Nachdem die Konsumfunktion behandelt wurde, schauen wir uns im Folgenden die Gleichgewichtsbedingung auf dem Gütermarkt an. Dazu brauchen wir wieder unsere Nachfragefunktion Z=C+I+G. Für den Konsum C setzen wir unsere Konsumfunktion ein. Zudem setzen wir noch die Funktion für das verfügbare Einkommen Y_D ein und schon erhalten wir unsere neue Nachfragefunktion:

Z=c_0+c_1(Y-T)+I+G

Um nun ein Gleichgewicht auf dem Gütermarkt zu erreichen, nehmen wir an, dass die Produktion genau der Nachfrage entspricht. Da in unserem Modell Einkommen und Produktion genau das gleiche sind, schreiben wir für Produktion genau wie für Einkommen den Buchstaben Y. Unsere Gleichgewichtsbedingung lautet also: Produktion Y gleich Nachfrage Z.

Gleichgewichtsbedingung auf dem Gütermarkt
Gleichgewichtsbedingung auf dem Gütermarkt

Setzen wir jetzt für die Nachfrage Z unsere Nachfragefunktion ein, erhalten wir folgende Gleichung:

Y=c_0+c_1(Y-T)+I+G

Unsere Gleichgewichtsbedingung wird in der Grafik nun als Gerade mit einer Steigung von 1, also im 45-Grad Winkel, dargestellt. Der Schnittpunkt aus der Geraden der Gleichgewichtsbedingung und der Nachfragefunktion liefert uns unsere gleichgewichtige Produktion Y^*.

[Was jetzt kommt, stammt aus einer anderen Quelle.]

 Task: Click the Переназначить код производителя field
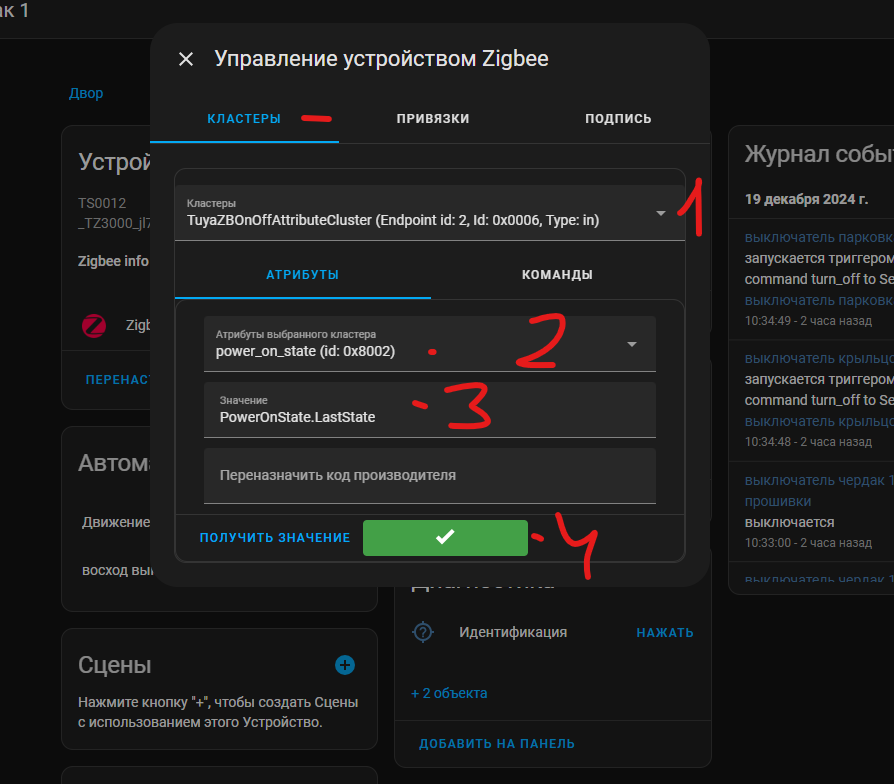pyautogui.click(x=430, y=476)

Kommt es zu einer Senkung oder Erhöhung der Staatsausgaben  in Folge einer kontraktiven oder expansiven Fiskalpolitik, oder zu Investitionen in Unternehmen, verschiebt sich das Gleichgewicht auf dem Gütermarkt. Der Multiplikatoreffekt veranschaulicht diese Veränderung und gibt an, wie sich das Gesamteinkommen oder die Gesamtnachfrage durch sich gegenseitig verstärkende Faktoren verändern.